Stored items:
◆ ◆ ◆ ◆
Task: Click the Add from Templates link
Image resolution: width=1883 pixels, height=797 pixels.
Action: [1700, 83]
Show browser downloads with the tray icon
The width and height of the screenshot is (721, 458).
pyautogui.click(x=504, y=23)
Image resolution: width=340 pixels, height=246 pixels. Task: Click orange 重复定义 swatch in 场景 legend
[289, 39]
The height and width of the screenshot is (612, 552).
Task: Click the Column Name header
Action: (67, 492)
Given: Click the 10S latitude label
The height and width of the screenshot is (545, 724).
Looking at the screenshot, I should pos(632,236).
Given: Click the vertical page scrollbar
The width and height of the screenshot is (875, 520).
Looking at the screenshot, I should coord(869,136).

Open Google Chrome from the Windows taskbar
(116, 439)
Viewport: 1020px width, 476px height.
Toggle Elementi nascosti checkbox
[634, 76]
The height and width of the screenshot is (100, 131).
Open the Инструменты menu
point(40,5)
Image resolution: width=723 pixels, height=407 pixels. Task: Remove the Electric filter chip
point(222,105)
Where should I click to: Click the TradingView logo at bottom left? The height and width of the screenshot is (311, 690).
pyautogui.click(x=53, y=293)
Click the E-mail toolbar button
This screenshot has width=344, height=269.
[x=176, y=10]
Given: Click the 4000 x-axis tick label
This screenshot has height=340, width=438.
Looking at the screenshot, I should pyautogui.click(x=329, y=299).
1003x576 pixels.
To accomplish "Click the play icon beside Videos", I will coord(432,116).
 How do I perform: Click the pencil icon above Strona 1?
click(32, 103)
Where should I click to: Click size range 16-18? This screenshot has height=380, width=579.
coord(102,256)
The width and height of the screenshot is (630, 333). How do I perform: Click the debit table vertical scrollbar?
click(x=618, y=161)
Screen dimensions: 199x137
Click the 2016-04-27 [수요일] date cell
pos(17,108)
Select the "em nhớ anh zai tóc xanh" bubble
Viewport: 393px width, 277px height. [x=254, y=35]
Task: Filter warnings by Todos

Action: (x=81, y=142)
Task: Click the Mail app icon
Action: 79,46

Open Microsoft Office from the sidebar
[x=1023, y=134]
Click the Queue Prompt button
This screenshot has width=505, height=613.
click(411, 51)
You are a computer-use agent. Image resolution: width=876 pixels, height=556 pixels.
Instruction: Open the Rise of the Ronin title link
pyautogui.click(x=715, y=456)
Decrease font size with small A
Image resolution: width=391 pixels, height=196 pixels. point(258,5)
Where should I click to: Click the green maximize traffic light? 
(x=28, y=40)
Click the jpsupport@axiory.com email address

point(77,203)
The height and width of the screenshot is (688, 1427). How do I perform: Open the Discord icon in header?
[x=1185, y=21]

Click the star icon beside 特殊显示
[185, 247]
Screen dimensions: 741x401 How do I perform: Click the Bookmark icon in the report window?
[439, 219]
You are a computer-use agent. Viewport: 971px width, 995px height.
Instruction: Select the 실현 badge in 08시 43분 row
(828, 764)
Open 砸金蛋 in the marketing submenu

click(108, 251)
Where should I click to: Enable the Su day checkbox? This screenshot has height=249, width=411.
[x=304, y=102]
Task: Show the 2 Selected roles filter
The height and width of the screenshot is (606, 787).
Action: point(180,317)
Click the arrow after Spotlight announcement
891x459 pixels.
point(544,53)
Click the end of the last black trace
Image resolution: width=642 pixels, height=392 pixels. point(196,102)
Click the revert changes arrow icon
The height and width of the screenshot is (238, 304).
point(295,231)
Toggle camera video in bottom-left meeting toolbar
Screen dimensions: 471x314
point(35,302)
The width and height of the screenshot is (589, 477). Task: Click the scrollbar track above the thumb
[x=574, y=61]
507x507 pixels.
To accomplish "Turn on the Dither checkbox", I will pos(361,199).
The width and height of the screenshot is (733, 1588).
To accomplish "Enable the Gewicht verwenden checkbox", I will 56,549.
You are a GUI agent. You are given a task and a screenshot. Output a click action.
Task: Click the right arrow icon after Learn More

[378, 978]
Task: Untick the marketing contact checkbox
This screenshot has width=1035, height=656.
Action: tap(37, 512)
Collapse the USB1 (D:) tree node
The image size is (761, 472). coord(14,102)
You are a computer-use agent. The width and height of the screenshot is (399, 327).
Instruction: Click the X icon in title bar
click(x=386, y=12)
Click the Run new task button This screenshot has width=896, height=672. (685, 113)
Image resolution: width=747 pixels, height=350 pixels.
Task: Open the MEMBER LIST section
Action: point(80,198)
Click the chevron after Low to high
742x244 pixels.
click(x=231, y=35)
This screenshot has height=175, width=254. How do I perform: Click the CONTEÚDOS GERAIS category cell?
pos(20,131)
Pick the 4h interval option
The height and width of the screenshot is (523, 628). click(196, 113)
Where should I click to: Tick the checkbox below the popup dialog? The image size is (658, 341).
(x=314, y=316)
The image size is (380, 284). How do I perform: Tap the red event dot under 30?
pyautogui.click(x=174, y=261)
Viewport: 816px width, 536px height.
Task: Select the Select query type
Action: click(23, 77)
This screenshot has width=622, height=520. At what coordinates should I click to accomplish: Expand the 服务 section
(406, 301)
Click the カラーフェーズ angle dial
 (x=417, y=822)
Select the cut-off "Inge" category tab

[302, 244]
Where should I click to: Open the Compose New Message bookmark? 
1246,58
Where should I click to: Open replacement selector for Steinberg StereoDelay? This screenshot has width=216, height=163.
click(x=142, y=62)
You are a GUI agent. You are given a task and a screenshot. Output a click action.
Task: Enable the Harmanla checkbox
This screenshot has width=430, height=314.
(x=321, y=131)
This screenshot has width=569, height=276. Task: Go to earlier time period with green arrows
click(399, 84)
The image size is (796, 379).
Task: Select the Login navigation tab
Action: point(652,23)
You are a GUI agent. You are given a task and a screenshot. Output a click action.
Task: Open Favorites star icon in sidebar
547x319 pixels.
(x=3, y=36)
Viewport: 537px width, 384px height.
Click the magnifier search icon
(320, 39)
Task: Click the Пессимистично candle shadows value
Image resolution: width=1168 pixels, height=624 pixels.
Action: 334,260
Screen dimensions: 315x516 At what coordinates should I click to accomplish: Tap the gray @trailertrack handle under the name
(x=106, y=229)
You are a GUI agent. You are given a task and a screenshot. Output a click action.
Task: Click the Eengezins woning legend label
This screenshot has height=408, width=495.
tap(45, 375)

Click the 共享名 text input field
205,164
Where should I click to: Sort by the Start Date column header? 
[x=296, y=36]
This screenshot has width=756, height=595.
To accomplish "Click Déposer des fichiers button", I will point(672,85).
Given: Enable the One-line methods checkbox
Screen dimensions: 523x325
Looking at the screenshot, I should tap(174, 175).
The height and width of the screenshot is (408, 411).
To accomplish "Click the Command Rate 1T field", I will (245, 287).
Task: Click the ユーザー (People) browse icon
◆ ◆ ◆ ◆
• _What is expected_
Check every line of the records above for the string "toolbar". Copy those that hold it.

• _Result for this exercise_
Click the E-mail toolbar button
Toggle camera video in bottom-left meeting toolbar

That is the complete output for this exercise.